By using an automated transportation management system (TMS), real-time visibility and data integrity become assets to your business. A platform that raises visibility helps manage customer expectations and creates a higher rate of satisfaction. Additionally, if there appear to be any issues throughout the lifetime of the shipment, these can be addressed right away and minimize the risk of other potential issues that could come to light as a result. Through this process, real-time updates and delivery documentation are a breeze. 

7) DON’T accept chargeback fees as the cost of doing business.

Sometimes companies shipping products are found to be out of compliance by those accepting the items. A receiver may find your company to be out of compliance for many reasons including receiving your products later than the due date or the Proof of Delivery (POD) was not signed. Both issues seem like understandable reasons to accrue penalties, but what caused the shipment to miss its due date? Why wasn’t that POD signed?  Most companies chalk up these charges as just part of the process for what they do and pay the fees rather than ask questions. In reality, these fees can be avoided. 

8) DO investigate chargebacks and penalties, and read through all policies.

It is extremely important to be aware of all your customers’ receiving policies and rules pertaining to due dates, receiving procedures, and accessorials expectations. This includes documentation from proof of delivery to damages. Once you are aware of all the policies, review all fines, chargebacks, and penalties you have or are receiving to understand the justification for these deductions. While your company could be found out of compliance for many reasons, it is quite possible that you, as a shipper, are not at fault. Instead, a policy of the receiver or carrier is causing the non-compliance issue to occur. A good portion of these fees can be eliminated with systemic fixes. If you are working with an outsourced provider, may sure they take the time to review the instances and investigate along with you. 

9) DON’T only involve one part of the company in the supply chain solution.

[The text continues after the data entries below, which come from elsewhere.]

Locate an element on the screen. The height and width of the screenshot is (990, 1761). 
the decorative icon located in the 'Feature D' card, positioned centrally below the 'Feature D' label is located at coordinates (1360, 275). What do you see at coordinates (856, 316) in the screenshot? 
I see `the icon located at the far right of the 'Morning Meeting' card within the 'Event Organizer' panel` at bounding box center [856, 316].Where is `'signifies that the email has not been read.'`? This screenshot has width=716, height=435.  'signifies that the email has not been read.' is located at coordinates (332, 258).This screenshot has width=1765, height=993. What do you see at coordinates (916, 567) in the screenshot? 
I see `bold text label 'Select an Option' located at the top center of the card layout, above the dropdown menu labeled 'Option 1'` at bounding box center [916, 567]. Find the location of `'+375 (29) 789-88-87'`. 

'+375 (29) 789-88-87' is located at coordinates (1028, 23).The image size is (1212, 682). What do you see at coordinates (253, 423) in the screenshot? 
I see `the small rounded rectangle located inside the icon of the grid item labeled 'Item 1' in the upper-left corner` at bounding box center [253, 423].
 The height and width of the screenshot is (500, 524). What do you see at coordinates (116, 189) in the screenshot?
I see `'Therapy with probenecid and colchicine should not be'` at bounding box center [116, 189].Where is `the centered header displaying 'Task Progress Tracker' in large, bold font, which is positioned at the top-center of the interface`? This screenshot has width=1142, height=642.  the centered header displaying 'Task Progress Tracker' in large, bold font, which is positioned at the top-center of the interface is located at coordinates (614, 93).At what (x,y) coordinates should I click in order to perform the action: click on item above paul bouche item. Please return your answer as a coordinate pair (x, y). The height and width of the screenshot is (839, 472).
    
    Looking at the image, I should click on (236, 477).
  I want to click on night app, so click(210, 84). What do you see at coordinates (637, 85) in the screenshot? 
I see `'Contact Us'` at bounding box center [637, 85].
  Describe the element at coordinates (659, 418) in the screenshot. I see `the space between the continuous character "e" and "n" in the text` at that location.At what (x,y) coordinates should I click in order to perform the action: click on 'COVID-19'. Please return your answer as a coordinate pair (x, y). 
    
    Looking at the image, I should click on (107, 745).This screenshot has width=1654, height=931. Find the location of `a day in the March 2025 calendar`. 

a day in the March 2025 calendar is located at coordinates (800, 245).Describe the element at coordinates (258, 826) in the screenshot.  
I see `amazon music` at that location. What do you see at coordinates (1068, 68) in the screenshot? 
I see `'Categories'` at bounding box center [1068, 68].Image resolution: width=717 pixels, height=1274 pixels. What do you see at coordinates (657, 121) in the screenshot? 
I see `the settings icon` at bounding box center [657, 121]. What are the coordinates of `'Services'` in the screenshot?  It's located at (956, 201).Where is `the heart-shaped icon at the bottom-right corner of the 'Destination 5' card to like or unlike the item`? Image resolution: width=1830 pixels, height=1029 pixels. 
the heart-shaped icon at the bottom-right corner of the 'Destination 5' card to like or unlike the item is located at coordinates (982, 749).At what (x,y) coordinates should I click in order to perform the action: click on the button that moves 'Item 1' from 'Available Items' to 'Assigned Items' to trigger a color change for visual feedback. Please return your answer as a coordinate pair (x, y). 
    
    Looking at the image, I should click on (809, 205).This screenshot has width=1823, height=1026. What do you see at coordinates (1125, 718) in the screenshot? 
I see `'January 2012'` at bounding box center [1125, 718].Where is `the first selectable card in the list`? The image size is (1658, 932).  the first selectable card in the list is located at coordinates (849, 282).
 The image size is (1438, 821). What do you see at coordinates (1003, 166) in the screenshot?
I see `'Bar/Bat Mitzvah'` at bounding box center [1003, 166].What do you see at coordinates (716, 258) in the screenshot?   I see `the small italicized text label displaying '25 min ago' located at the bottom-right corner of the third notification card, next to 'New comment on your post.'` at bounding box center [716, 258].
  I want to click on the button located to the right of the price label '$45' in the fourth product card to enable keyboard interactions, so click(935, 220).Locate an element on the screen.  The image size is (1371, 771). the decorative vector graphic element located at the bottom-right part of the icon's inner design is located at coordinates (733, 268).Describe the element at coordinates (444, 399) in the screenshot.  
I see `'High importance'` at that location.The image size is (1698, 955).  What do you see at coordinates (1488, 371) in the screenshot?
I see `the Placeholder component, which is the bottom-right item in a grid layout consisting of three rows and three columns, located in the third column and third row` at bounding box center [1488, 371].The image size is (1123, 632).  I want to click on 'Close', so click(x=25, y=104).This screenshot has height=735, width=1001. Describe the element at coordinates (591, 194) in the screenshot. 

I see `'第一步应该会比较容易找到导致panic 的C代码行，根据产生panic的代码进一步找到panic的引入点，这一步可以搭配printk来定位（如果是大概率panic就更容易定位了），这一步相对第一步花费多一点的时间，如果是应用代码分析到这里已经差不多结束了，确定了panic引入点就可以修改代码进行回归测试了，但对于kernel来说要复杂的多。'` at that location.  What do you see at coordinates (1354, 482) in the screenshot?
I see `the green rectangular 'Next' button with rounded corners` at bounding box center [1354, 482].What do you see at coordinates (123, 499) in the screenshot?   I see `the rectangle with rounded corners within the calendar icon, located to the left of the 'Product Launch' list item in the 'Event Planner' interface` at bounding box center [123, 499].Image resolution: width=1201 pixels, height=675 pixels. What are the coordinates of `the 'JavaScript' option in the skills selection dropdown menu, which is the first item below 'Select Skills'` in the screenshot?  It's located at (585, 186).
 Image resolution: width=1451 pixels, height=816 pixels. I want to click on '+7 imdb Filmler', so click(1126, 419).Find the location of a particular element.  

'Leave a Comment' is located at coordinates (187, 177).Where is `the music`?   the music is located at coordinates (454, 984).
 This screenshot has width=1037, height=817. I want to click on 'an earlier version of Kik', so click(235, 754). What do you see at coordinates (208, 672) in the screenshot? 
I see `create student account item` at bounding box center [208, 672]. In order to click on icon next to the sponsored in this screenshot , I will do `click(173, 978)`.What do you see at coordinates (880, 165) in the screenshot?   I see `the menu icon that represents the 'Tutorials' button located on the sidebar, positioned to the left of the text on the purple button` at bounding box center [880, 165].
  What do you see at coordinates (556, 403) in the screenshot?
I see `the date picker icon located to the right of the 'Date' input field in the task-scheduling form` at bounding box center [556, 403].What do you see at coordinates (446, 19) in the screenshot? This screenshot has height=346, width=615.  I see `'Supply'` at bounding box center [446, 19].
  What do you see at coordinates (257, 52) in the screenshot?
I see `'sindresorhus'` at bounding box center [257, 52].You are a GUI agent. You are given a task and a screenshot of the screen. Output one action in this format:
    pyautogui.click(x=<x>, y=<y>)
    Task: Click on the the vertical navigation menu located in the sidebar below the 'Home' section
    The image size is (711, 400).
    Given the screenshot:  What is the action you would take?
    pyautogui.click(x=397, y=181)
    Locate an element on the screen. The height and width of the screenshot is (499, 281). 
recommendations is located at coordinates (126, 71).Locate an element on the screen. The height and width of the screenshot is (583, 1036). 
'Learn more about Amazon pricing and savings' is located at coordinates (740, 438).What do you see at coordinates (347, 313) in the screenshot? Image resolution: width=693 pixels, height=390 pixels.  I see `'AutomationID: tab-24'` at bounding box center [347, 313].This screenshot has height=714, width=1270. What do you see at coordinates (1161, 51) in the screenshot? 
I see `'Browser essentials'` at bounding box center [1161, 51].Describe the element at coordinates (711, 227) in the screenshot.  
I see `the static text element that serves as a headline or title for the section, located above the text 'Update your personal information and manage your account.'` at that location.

When you limit involvement to a portion of the company involved in the supply chain, it can be extremely difficult to bring others up to speed on what is going on. When you require a specific department’s assistance, you will likely lack the means to get the right players in place in a timely manner. So instead, include everyone involved to ensure there is proper communication and adequate buy-in.

10) DO use a top-down solution.

It is in your best interest to inform and include everyone in your company about how your supply chain operates and is maintained. This may include sharing your strategy and goals with not only your outsourced provider, leaders, and shipping department, but also your finance, customer service, and sales departments, among others. Without a top-down strategy that allows information to flow to all, you may find it difficult to pull value from the above-mentioned suggestions. 

Leave the Old School Ways Behind

Start moving toward a holistic approach to your logistics. Push your business to outgrow some of the don’ts in your supply chain so you can remove the challenge of working with antiquated practices and instead, gain a competitive edge.